Embedded library, not a server — zero deployment overhead. pip install crprotocol and you're running. No Docker, no infrastructure. Optional HTTP sidecar (crp serve) for inter-LLM context sharing — never started automatically
Works with any LLM provider — auto-detected, 3 fields to configure. Built-in adapters for OpenAI, Anthropic, Ollama, and llama.cpp — plus CustomProvider to wrap any LLM in 3 lines
Structured knowledge extraction — 6-stage graduated pipeline (regex → statistical NLP → GLiNER NER → UIE relations → RST discourse → LLM-assisted relational). Not just text chunking
Contextual Knowledge Fabric (CKF) — graph-structured knowledge with 4-mode retrieval (graph walk + pattern query + semantic fallback + community summaries), event-sourced history, and cross-session persistence
Unbounded input — automatically ingests documents larger than any model's context window through structure-aware chunking with protected spans
Unbounded output — automatic continuation with voice profile preservation, document maps, degradation-triggered re-grounding, and content-type-aware stitching
Honest quality guarantees — a degradation model, not magic claims. Quality tiers S through D, reported with every dispatch. Extraction recall percentages published per stage
Cross-session knowledge — sessions build on each other. CKF persists facts, reasoning traces, and graph structure across sessions
Reasoning amplification — meta-learning scaffolds (ORC + ICML + RTL) enable 2B–7B models to perform multi-step reasoning they cannot do natively
Zero in-window overhead — CRP operates entirely outside the LLM's context window. No protocol tokens, no function call schemas, no memory management instructions inside the window
Full observability — per-window metrics, session dashboards, window DAG traceability, telemetry export.

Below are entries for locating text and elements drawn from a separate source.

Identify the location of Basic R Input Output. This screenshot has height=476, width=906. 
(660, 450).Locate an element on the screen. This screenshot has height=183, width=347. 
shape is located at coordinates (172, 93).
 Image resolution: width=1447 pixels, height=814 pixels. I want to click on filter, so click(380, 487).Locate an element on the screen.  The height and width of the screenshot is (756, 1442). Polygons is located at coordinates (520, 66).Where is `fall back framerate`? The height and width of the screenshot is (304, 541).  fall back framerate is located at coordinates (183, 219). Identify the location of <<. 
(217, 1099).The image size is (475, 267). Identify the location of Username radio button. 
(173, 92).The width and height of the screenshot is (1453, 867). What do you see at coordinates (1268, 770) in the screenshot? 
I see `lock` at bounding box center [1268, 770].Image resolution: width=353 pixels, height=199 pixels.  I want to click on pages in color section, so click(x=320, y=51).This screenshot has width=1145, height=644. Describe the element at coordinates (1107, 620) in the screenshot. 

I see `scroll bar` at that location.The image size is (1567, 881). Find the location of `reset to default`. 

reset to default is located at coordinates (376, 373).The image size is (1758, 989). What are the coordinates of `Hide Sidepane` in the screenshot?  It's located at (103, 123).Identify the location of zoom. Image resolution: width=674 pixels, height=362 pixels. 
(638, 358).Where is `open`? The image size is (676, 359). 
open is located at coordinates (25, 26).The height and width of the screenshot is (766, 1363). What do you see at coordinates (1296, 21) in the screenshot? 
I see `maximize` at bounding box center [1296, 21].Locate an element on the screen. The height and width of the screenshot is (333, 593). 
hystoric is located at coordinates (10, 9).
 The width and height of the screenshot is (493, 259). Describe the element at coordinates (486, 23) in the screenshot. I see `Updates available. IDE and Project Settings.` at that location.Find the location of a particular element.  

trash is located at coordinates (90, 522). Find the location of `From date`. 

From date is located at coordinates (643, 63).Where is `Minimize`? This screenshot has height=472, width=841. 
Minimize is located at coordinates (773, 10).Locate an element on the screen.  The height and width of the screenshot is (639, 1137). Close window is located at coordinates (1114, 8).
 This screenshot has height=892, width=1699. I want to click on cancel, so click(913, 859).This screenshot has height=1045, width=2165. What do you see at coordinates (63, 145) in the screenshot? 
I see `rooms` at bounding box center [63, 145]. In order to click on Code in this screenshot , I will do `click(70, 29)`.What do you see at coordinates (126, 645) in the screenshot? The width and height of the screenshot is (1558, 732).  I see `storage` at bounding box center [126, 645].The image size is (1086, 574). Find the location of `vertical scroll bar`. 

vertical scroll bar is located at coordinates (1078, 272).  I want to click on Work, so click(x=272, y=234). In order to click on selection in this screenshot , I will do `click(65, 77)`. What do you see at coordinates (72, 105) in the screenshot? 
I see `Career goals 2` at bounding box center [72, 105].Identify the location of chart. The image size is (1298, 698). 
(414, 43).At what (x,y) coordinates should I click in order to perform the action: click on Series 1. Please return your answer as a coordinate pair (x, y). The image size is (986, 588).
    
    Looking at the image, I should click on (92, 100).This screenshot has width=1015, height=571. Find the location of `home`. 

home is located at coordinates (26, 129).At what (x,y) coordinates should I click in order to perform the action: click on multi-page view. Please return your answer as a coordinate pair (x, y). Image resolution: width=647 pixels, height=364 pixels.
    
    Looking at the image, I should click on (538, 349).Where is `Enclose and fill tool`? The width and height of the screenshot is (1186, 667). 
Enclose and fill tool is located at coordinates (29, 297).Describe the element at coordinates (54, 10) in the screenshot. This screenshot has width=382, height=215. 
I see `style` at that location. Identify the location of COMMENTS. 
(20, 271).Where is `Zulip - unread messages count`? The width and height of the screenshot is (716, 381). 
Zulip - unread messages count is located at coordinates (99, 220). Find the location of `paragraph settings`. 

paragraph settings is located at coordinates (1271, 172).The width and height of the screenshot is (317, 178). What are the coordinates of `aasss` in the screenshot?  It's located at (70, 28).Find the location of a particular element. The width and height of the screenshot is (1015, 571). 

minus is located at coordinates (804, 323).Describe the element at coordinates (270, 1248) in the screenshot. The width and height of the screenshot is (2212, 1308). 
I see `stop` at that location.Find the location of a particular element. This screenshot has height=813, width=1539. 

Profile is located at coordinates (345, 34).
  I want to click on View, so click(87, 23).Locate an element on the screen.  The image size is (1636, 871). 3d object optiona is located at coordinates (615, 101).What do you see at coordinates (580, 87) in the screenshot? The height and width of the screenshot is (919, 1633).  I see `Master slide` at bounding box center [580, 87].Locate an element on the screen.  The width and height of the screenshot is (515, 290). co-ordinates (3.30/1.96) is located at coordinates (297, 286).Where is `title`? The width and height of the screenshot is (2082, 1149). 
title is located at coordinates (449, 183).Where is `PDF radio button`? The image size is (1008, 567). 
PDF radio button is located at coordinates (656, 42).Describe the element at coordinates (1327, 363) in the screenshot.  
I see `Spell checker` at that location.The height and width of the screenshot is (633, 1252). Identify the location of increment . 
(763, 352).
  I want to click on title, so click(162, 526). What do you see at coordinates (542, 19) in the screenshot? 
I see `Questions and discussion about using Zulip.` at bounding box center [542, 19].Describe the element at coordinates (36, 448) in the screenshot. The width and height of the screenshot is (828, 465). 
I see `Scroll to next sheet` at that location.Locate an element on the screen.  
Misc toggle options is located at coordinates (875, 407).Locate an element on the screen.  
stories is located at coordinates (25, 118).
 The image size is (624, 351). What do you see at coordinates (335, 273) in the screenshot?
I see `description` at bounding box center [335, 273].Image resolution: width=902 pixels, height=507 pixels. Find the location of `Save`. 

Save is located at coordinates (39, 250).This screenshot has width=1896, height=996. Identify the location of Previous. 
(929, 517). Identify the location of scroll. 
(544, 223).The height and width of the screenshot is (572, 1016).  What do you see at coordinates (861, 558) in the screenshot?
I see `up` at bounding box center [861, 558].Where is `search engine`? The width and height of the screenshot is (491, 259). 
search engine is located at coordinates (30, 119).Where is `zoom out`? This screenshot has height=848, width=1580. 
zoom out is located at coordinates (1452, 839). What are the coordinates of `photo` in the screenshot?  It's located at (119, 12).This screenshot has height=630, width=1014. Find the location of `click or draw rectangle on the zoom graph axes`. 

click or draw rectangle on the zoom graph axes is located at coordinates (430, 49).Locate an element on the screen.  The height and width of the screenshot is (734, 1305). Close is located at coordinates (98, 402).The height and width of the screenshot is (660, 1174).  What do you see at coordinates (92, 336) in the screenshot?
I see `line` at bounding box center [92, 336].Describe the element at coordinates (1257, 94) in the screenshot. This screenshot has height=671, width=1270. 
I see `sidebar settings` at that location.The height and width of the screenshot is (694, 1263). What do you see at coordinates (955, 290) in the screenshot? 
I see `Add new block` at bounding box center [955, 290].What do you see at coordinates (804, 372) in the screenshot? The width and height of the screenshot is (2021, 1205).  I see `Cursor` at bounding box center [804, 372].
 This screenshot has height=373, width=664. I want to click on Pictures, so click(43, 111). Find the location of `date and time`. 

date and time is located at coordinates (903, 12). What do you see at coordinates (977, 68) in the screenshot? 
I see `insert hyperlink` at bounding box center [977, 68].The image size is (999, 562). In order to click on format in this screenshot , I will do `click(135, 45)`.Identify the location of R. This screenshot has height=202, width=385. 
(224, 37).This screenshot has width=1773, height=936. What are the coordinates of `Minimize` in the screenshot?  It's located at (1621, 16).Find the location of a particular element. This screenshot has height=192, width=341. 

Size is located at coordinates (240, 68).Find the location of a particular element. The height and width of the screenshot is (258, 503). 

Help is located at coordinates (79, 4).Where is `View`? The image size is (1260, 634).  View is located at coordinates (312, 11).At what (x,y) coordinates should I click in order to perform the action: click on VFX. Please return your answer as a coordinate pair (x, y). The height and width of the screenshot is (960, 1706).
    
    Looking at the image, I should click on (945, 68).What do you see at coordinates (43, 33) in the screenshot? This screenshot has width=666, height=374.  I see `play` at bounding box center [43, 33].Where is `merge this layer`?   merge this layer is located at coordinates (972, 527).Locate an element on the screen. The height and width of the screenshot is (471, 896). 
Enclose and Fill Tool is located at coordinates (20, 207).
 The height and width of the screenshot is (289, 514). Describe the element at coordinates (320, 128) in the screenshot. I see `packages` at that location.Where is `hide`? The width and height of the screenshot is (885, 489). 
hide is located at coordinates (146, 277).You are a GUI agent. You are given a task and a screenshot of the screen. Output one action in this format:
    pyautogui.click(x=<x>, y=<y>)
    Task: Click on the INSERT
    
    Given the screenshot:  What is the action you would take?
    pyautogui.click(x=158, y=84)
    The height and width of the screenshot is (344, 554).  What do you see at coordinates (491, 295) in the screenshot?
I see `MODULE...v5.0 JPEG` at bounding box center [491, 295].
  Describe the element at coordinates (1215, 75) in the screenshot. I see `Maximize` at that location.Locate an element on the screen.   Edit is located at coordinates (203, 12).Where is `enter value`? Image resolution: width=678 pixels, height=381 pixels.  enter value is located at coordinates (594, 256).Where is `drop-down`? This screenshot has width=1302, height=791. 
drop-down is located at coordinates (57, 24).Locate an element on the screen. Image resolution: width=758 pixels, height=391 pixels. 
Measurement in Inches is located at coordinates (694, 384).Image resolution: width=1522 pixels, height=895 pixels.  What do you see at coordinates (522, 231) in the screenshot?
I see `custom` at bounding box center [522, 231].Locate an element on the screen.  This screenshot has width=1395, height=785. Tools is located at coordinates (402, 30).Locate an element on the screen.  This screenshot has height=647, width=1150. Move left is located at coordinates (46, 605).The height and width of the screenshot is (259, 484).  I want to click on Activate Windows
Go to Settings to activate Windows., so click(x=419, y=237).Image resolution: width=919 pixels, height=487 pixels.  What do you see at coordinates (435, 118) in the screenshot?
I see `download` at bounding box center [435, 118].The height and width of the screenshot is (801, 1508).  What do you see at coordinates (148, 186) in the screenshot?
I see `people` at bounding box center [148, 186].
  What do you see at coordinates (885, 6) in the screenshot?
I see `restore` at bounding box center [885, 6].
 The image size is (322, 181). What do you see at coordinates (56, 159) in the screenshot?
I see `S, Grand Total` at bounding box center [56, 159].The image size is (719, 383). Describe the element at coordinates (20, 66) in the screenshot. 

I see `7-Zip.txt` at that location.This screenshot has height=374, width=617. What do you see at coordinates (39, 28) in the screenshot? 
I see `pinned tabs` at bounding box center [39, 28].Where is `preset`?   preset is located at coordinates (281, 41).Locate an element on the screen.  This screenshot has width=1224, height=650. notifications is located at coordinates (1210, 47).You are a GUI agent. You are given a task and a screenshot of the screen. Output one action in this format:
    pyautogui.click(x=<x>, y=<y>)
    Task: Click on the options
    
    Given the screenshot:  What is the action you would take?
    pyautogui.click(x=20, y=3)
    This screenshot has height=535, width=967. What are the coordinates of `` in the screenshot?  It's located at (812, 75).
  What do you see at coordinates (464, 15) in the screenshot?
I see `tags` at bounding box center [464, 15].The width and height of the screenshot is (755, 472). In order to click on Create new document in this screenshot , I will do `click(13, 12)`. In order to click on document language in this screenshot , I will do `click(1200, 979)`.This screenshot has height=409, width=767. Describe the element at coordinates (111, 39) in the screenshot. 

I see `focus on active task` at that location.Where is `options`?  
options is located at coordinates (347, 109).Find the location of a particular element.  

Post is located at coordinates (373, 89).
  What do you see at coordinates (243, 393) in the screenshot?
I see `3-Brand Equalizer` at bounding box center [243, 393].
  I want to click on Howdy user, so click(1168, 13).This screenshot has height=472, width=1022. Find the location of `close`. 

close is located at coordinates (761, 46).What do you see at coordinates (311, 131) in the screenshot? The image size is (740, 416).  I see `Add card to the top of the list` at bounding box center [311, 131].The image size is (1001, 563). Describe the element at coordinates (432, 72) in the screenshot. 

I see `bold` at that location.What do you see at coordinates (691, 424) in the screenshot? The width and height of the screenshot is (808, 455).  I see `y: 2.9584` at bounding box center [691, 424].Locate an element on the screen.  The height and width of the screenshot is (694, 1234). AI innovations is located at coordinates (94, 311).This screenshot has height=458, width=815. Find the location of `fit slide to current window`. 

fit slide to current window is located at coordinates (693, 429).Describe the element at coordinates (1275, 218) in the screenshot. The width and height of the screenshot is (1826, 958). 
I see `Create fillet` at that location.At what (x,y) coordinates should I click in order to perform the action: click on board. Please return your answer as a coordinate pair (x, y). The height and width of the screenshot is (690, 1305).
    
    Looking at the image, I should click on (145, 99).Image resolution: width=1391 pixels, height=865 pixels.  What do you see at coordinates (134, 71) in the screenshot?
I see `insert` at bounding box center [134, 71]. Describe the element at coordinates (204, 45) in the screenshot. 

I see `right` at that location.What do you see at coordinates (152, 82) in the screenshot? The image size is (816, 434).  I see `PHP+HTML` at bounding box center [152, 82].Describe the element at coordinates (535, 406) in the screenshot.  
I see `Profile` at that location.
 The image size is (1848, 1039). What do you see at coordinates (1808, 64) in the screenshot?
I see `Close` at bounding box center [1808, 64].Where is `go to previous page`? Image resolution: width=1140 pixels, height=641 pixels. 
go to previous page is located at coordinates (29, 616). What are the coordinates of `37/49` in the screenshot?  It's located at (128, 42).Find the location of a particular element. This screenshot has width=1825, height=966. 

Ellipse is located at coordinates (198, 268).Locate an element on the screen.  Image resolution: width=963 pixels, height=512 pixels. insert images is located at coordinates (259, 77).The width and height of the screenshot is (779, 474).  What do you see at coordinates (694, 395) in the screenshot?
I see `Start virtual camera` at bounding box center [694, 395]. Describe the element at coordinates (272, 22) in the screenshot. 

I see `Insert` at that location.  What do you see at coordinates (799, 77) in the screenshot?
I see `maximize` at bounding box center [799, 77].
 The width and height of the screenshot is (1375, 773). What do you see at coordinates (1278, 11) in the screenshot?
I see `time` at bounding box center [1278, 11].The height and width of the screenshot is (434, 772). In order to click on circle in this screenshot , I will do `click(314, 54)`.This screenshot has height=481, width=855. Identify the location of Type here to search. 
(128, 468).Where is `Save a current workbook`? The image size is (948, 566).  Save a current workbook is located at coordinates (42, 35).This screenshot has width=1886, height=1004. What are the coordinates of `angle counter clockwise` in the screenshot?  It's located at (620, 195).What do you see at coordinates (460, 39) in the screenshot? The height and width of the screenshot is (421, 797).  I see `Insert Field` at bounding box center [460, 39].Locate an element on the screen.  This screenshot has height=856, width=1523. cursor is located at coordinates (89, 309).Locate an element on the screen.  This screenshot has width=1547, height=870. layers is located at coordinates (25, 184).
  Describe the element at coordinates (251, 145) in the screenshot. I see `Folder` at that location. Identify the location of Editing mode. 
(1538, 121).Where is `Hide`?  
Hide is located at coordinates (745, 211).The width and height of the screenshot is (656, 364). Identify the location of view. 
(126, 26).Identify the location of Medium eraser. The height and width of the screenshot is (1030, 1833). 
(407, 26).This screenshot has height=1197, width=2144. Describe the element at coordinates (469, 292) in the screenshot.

Debug "why did it do that?" by tracing decisions through the DAG

Quick Start

Minimal Integration (3 lines)

import crp

# Auto-detects your LLM from environment (OPENAI_API_KEY, ANTHROPIC_API_KEY, or Ollama)
client = crp.Client()
output, report = client.dispatch(
    system_prompt="You are a helpful assistant.",
    task_input="Summarize this document: ..."
)
# output = raw LLM output, unmodified
# report.quality_tier = "S" | "A" | "B" | "C" | "D"

Explicit Provider

from crp import Client
from crp.providers import OpenAIAdapter

client = Client(provider=OpenAIAdapter(model="gpt-4o"))
output, report = client.dispatch(
    system_prompt="You are a helpful assistant.",
    task_input="Summarize this document: ..."
)

Model Name Shortcut

import crp

# Pass model= for automatic provider detection
client = crp.Client(model="claude-sonnet-4-20250514")   # → AnthropicAdapter
client = crp.Client(model="gpt-4o")              # → OpenAIAdapter
client = crp.Client(model="llama3.1")             # → OllamaAdapter

Local Models (Zero-Config)

from crp import Client
from crp.providers import OllamaAdapter

client = Client(provider=OllamaAdapter())  # Auto-detects localhost:11434
output, report = client.dispatch(
    system_prompt="You are a security analyst.",
    task_input="Analyze these scan results: ..."
)

llama.cpp / vLLM

from crp import Client
from crp.providers import LlamaCppAdapter

client = Client(provider=LlamaCppAdapter(server_url="http://localhost:8080"))
output, report = client.dispatch(system_prompt=system, task_input=user_message)

Any Custom Setup

from crp import Client
from crp.providers import CustomProvider

def my_generate(messages, **kw):
    # Your existing LLM function
    return ("response text", "stop")  # (output, finish_reason)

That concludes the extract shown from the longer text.